EXERCISE GOAL. Exact copy, no pictures: every line from the one that contains "Open the techpack settings gear icon" through the end of the data below, and nothing else.

AVAILABLE RECORDS.

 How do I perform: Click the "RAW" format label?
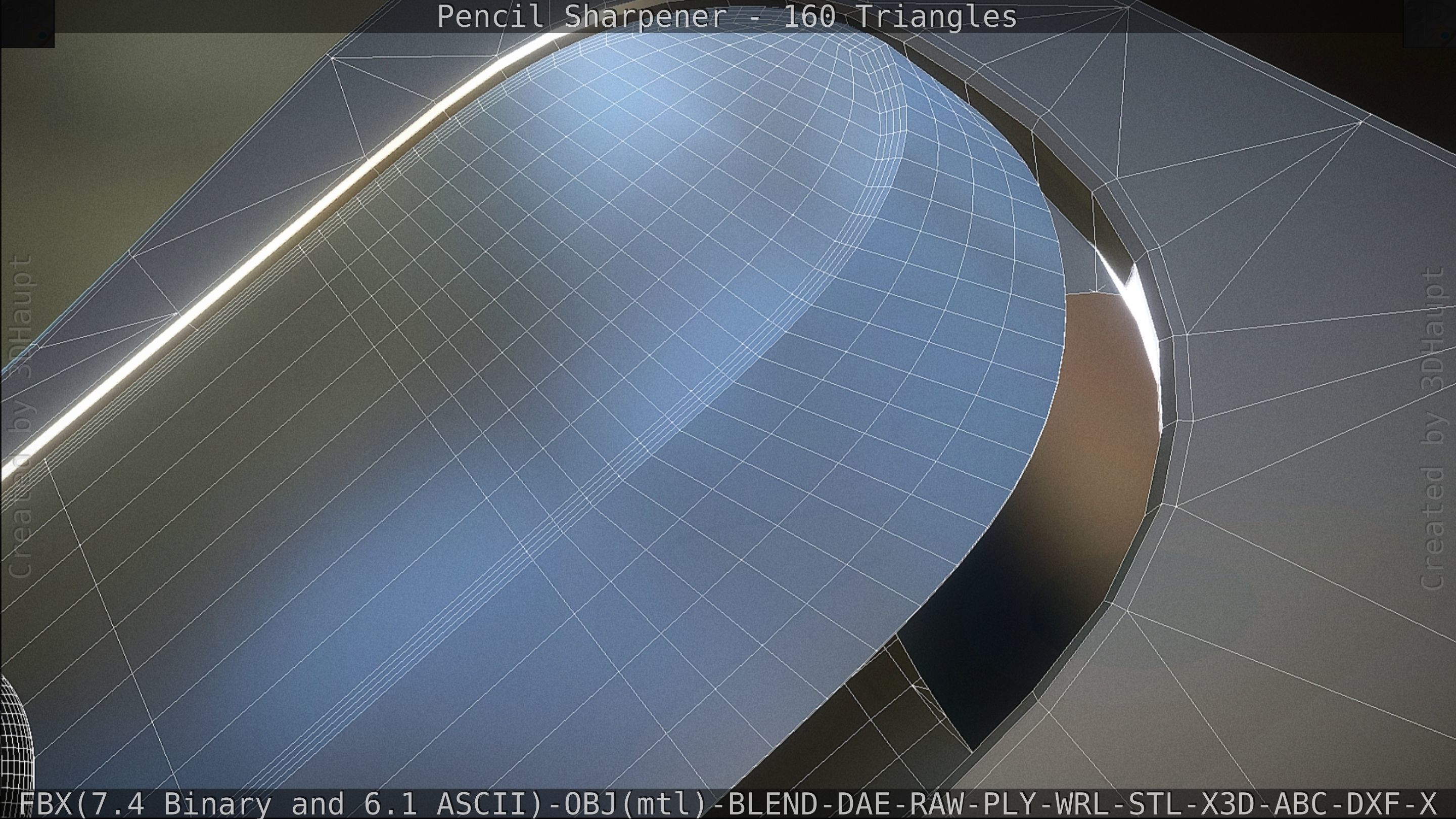pos(937,804)
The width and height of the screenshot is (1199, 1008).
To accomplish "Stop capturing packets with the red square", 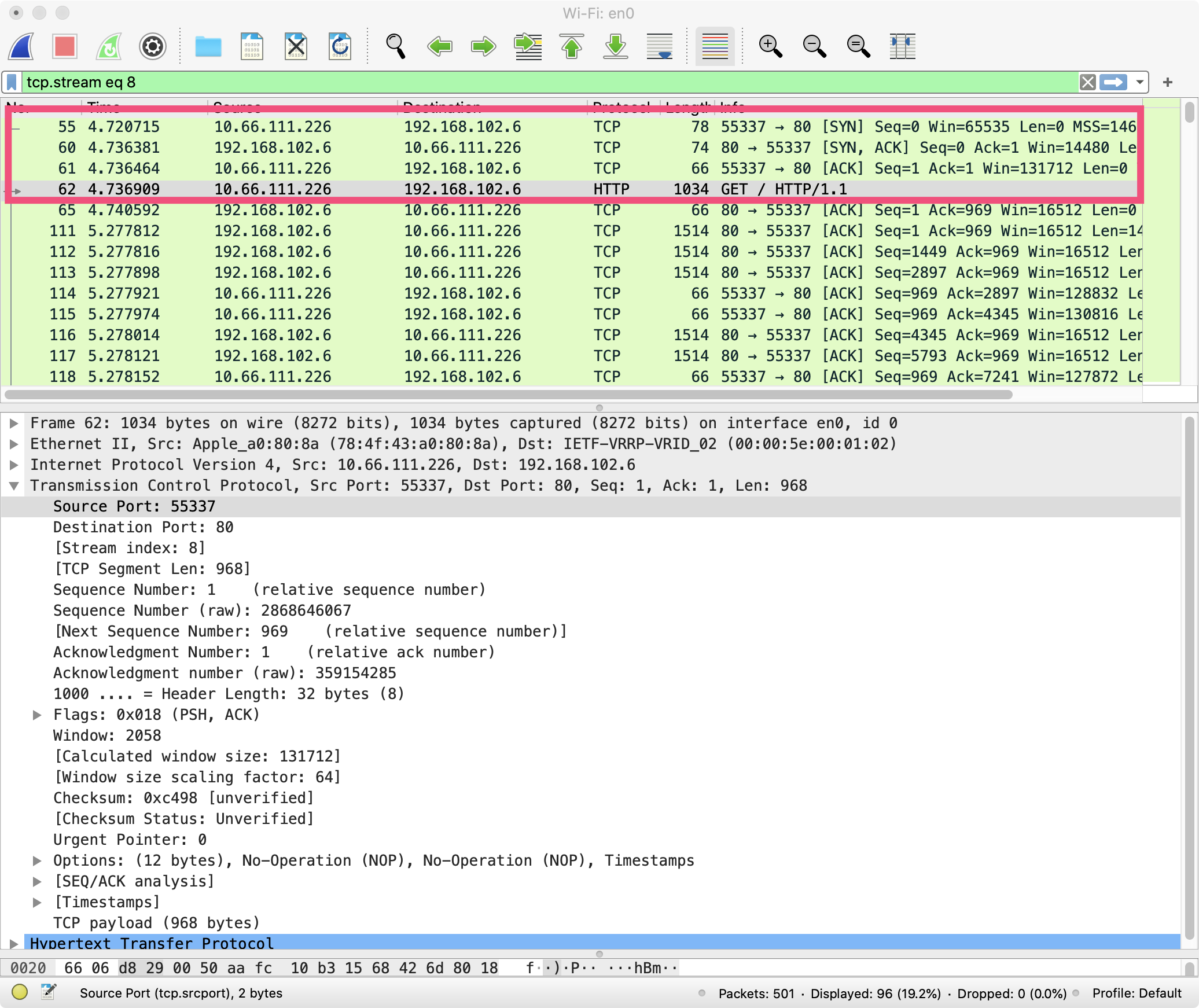I will coord(64,46).
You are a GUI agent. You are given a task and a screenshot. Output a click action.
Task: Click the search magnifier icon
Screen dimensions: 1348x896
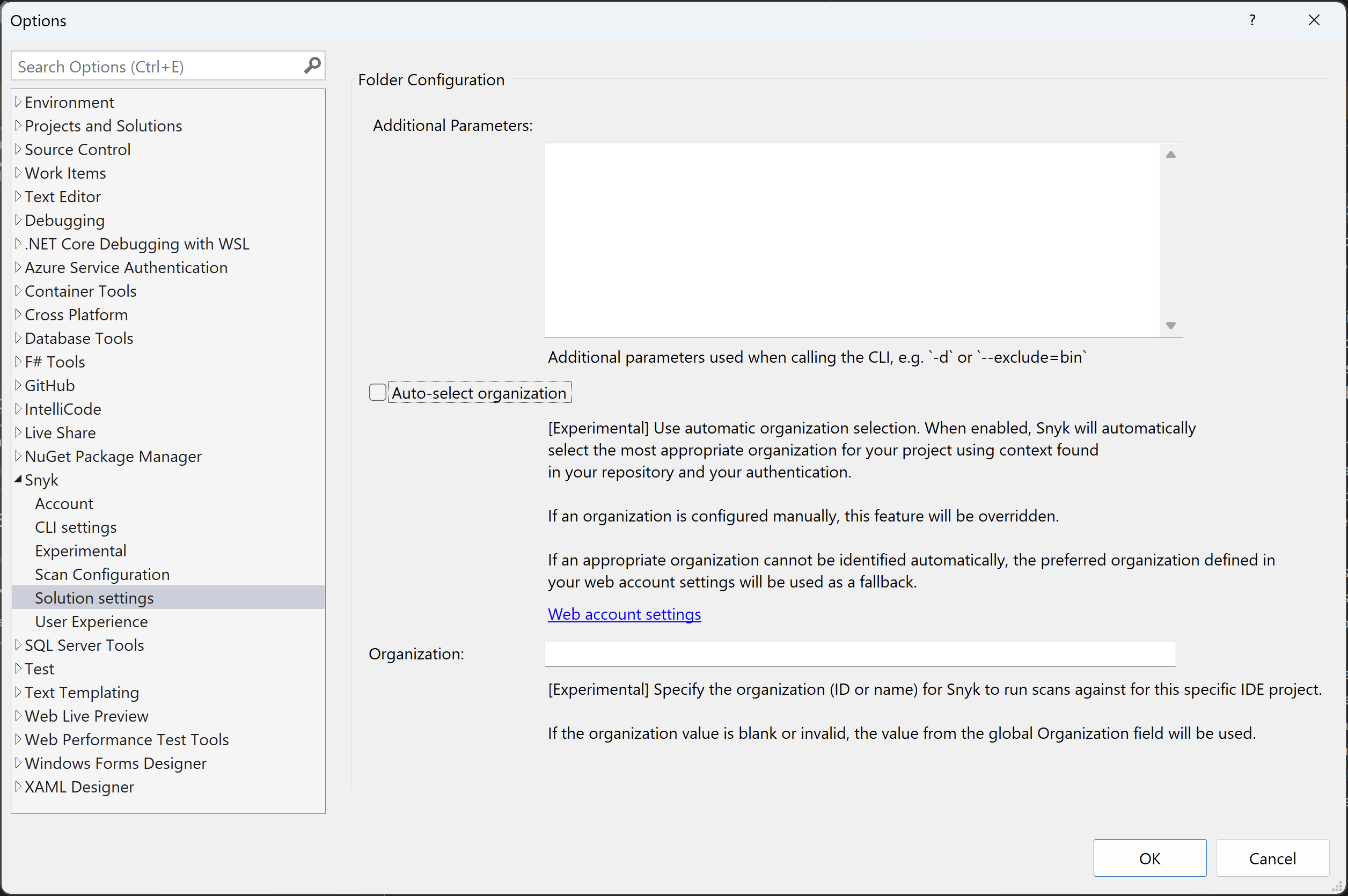pyautogui.click(x=312, y=65)
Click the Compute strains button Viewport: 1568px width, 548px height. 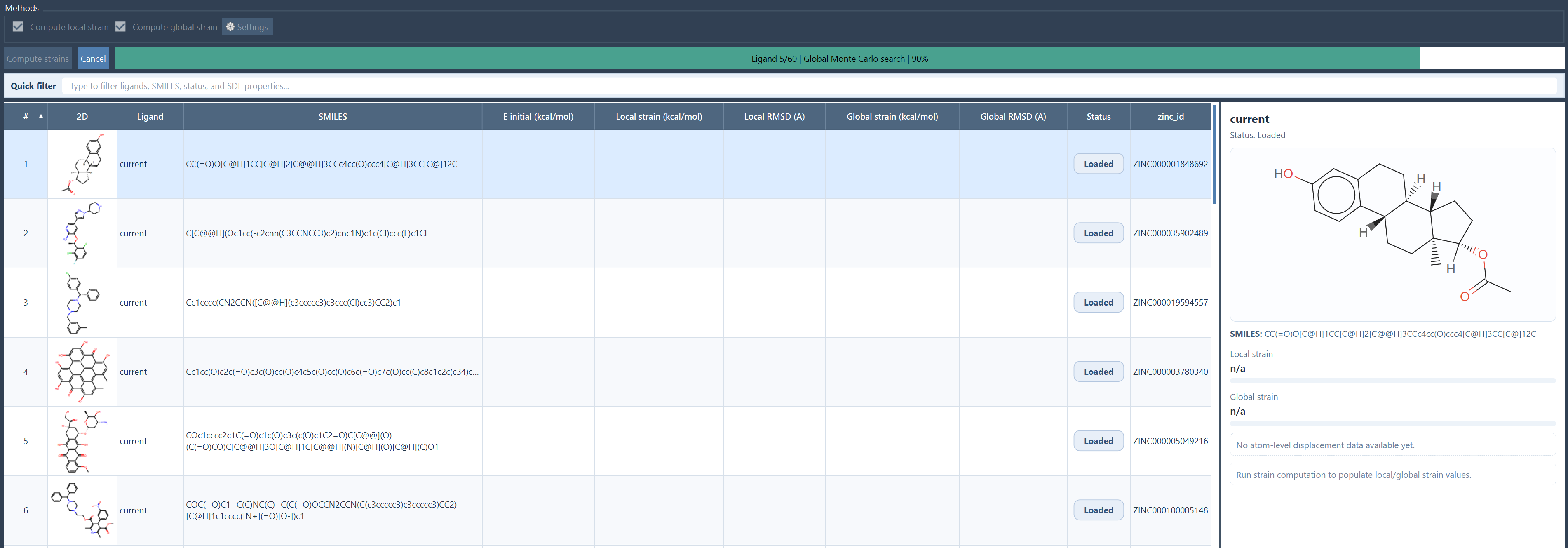[38, 59]
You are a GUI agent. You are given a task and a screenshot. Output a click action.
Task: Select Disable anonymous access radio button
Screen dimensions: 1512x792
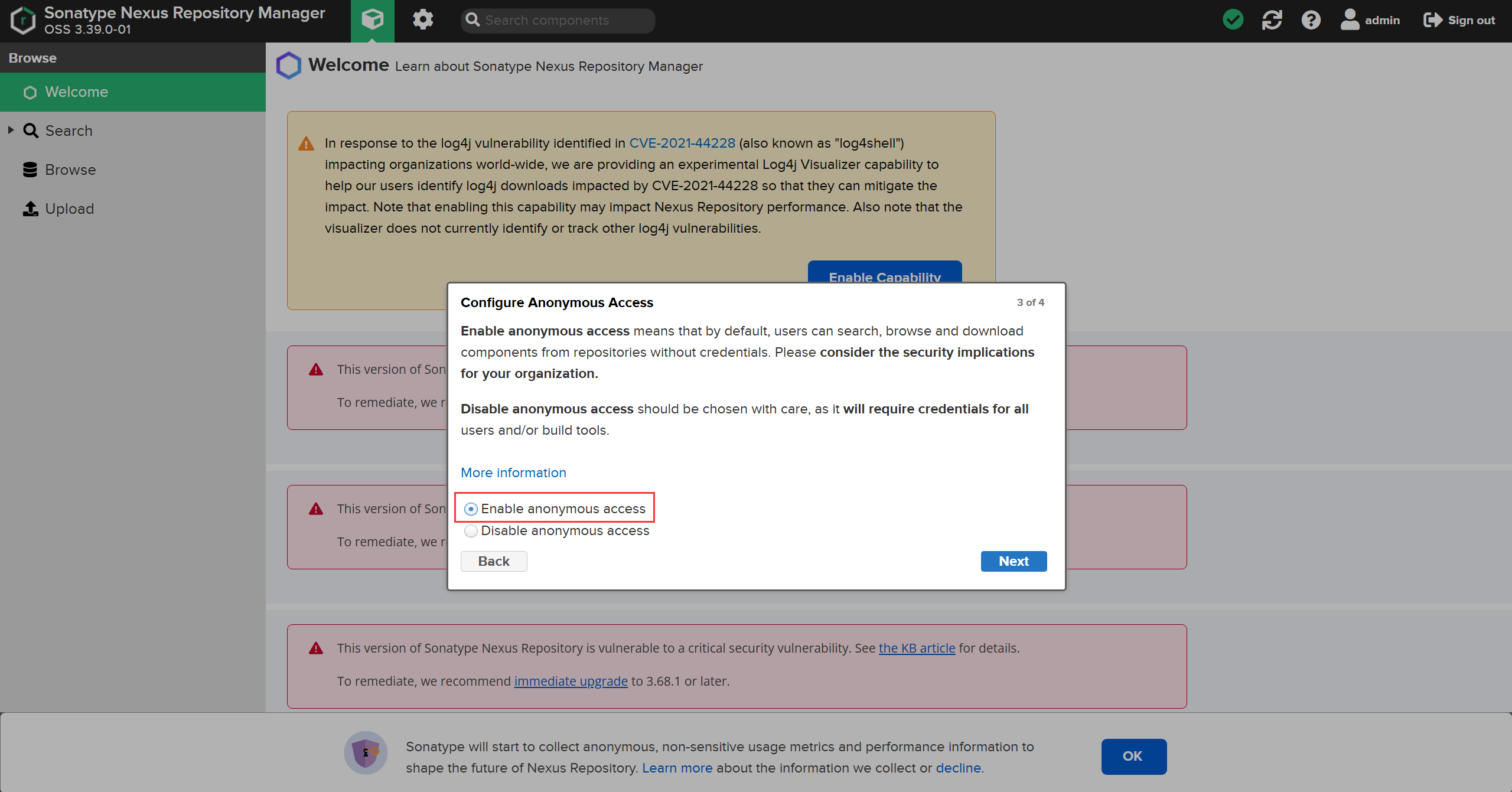(x=471, y=531)
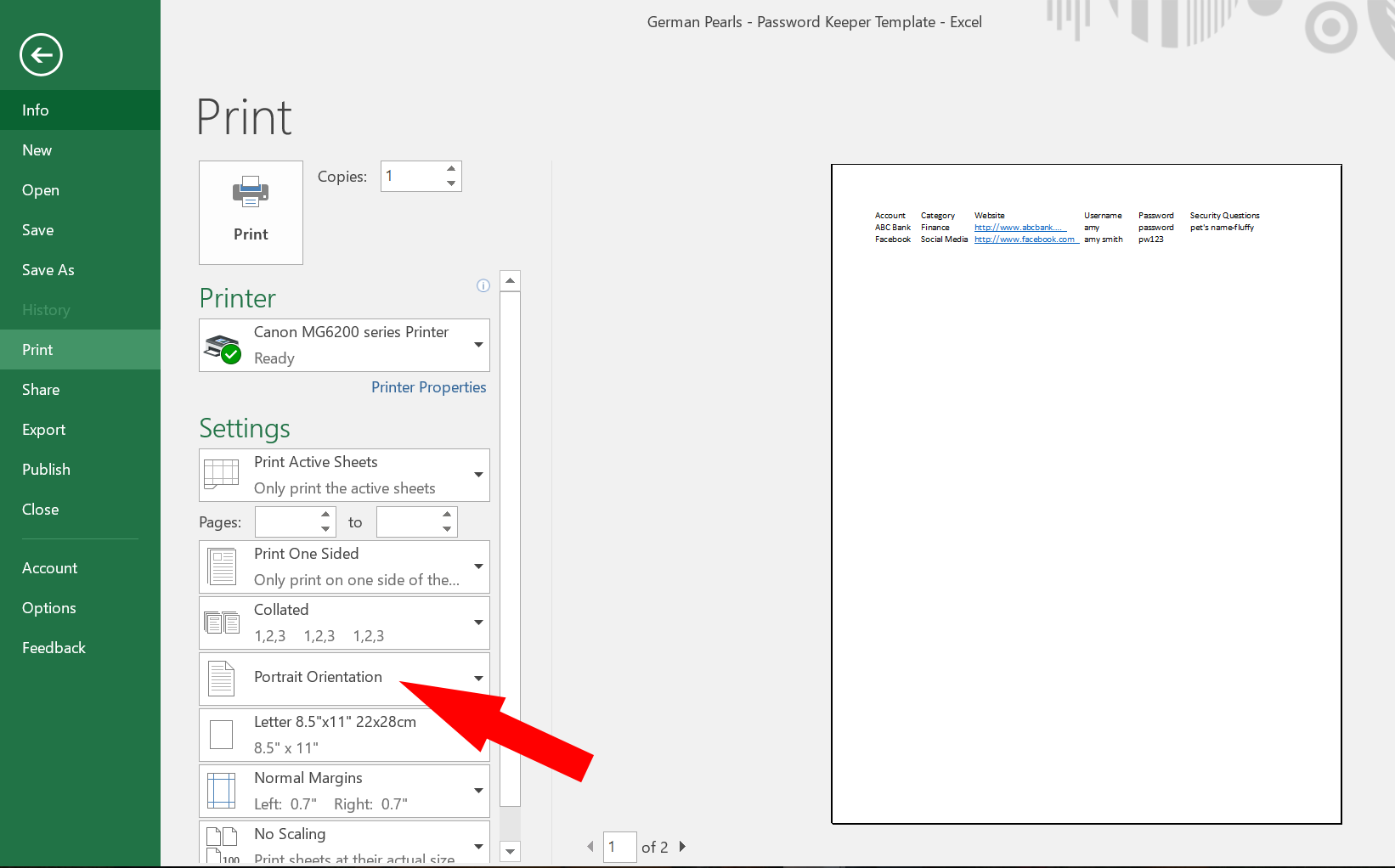Click the Portrait Orientation page icon
This screenshot has height=868, width=1395.
tap(221, 678)
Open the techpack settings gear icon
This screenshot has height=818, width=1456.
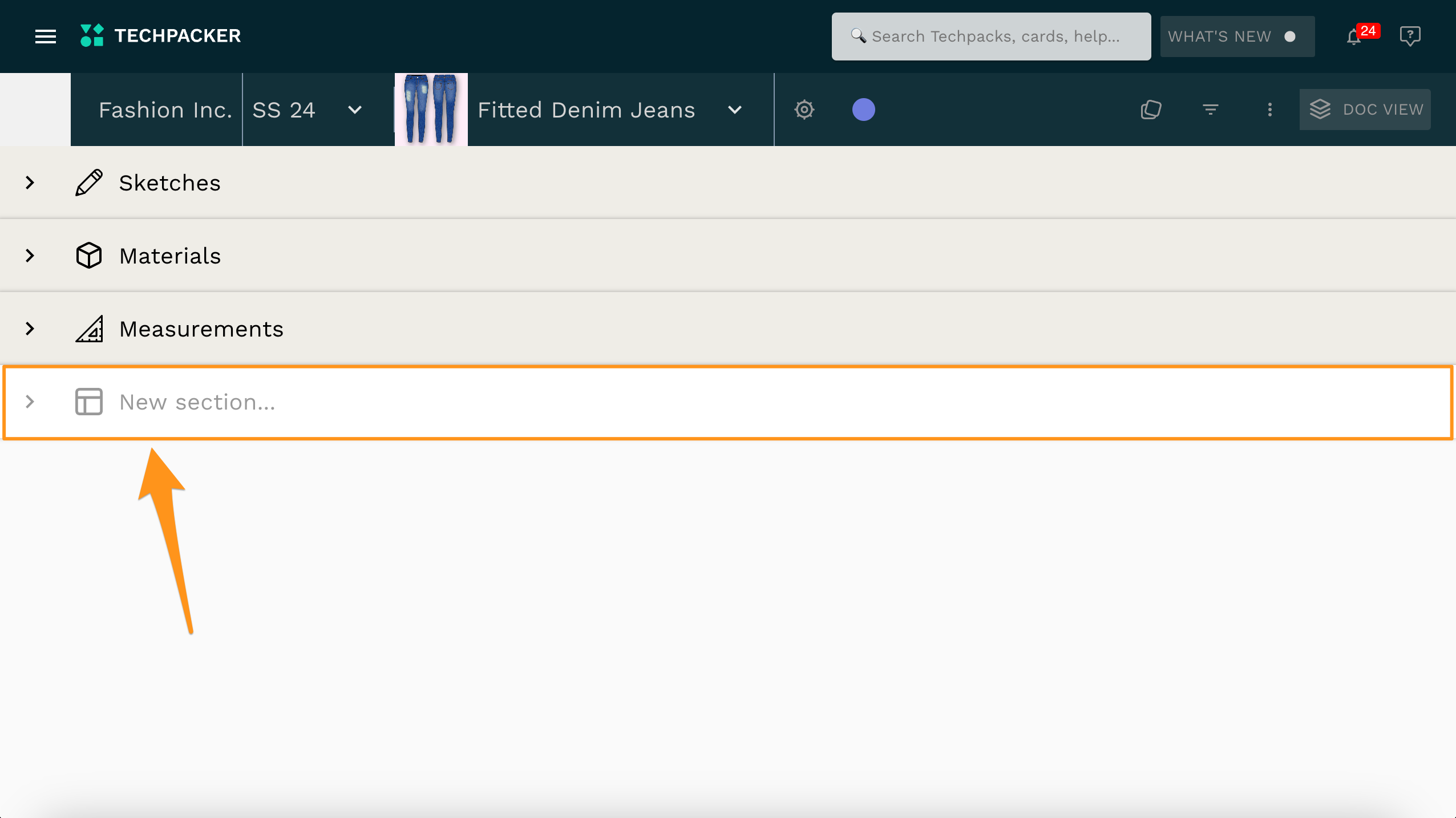(x=804, y=110)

RESULT FOR THIS TASK.
Open the techpack settings gear icon
This screenshot has height=818, width=1456.
(x=804, y=110)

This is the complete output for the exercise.